__HOW TO COMPLETE THIS TASK__
Write every record out again exactly as shown below.

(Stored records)
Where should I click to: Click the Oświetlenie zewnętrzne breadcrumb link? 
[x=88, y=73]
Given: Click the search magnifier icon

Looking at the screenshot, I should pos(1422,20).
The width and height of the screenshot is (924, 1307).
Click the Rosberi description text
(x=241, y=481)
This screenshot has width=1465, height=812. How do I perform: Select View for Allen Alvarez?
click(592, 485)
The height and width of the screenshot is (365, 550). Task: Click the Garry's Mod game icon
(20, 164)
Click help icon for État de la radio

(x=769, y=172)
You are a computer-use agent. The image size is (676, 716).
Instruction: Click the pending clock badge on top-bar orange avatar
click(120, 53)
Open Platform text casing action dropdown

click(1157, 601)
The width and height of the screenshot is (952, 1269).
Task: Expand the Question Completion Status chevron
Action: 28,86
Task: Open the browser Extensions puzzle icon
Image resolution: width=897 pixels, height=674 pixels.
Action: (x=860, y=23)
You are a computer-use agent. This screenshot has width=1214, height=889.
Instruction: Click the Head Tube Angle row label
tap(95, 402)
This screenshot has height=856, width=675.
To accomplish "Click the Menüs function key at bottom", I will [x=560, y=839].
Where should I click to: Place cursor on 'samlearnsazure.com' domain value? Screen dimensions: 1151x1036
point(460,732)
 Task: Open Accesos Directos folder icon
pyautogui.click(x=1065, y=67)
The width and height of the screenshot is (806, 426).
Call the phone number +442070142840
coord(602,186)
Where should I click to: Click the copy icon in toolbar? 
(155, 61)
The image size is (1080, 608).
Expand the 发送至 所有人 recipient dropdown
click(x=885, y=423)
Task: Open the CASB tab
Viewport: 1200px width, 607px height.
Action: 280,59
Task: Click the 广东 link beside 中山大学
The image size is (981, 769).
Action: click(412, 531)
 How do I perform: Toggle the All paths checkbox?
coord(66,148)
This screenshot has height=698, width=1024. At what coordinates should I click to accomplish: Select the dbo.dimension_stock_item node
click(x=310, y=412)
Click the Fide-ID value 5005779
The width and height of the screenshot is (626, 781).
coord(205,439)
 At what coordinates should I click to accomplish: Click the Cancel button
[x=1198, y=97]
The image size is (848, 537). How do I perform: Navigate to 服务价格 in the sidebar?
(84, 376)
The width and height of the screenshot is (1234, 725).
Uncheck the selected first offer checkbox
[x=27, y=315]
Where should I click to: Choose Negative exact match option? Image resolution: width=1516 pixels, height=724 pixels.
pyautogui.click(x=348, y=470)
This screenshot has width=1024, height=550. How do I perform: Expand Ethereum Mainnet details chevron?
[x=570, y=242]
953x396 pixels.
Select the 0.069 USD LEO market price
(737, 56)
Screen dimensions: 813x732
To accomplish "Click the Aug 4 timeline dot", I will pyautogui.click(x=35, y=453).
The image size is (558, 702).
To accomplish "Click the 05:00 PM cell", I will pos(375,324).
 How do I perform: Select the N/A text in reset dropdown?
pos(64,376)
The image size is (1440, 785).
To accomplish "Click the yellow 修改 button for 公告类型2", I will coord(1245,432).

__ANSWER TO THIS EXERCISE__
Where should I click to: Click the Oświetlenie zewnętrzne breadcrumb link? 
[x=88, y=73]
Given: Click the search magnifier icon

Looking at the screenshot, I should pos(1422,20).
The width and height of the screenshot is (924, 1307).
Click the Rosberi description text
(x=241, y=481)
This screenshot has width=1465, height=812. How do I perform: Select View for Allen Alvarez?
click(592, 485)
The height and width of the screenshot is (365, 550). Task: Click the Garry's Mod game icon
(20, 164)
Click help icon for État de la radio

(x=769, y=172)
You are a computer-use agent. The image size is (676, 716).
Instruction: Click the pending clock badge on top-bar orange avatar
click(120, 53)
Open Platform text casing action dropdown

click(1157, 601)
The width and height of the screenshot is (952, 1269).
Task: Expand the Question Completion Status chevron
Action: 28,86
Task: Open the browser Extensions puzzle icon
Image resolution: width=897 pixels, height=674 pixels.
Action: (x=860, y=23)
You are a computer-use agent. This screenshot has width=1214, height=889.
Instruction: Click the Head Tube Angle row label
tap(95, 402)
This screenshot has height=856, width=675.
To accomplish "Click the Menüs function key at bottom", I will [x=560, y=839].
Where should I click to: Place cursor on 'samlearnsazure.com' domain value? Screen dimensions: 1151x1036
point(460,732)
 Task: Open Accesos Directos folder icon
pyautogui.click(x=1065, y=67)
The width and height of the screenshot is (806, 426).
Call the phone number +442070142840
coord(602,186)
Where should I click to: Click the copy icon in toolbar? 
(155, 61)
The image size is (1080, 608).
Expand the 发送至 所有人 recipient dropdown
click(x=885, y=423)
Task: Open the CASB tab
Viewport: 1200px width, 607px height.
Action: 280,59
Task: Click the 广东 link beside 中山大学
The image size is (981, 769).
Action: click(412, 531)
 How do I perform: Toggle the All paths checkbox?
coord(66,148)
This screenshot has height=698, width=1024. At what coordinates should I click to accomplish: Select the dbo.dimension_stock_item node
click(x=310, y=412)
Click the Fide-ID value 5005779
The width and height of the screenshot is (626, 781).
coord(205,439)
 At what coordinates should I click to accomplish: Click the Cancel button
[x=1198, y=97]
The image size is (848, 537). How do I perform: Navigate to 服务价格 in the sidebar?
(84, 376)
The width and height of the screenshot is (1234, 725).
Uncheck the selected first offer checkbox
[x=27, y=315]
Where should I click to: Choose Negative exact match option? Image resolution: width=1516 pixels, height=724 pixels.
pyautogui.click(x=348, y=470)
This screenshot has width=1024, height=550. How do I perform: Expand Ethereum Mainnet details chevron?
[x=570, y=242]
953x396 pixels.
Select the 0.069 USD LEO market price
(737, 56)
Screen dimensions: 813x732
To accomplish "Click the Aug 4 timeline dot", I will pyautogui.click(x=35, y=453).
The image size is (558, 702).
To accomplish "Click the 05:00 PM cell", I will pos(375,324).
 How do I perform: Select the N/A text in reset dropdown?
pos(64,376)
The image size is (1440, 785).
To accomplish "Click the yellow 修改 button for 公告类型2", I will coord(1245,432).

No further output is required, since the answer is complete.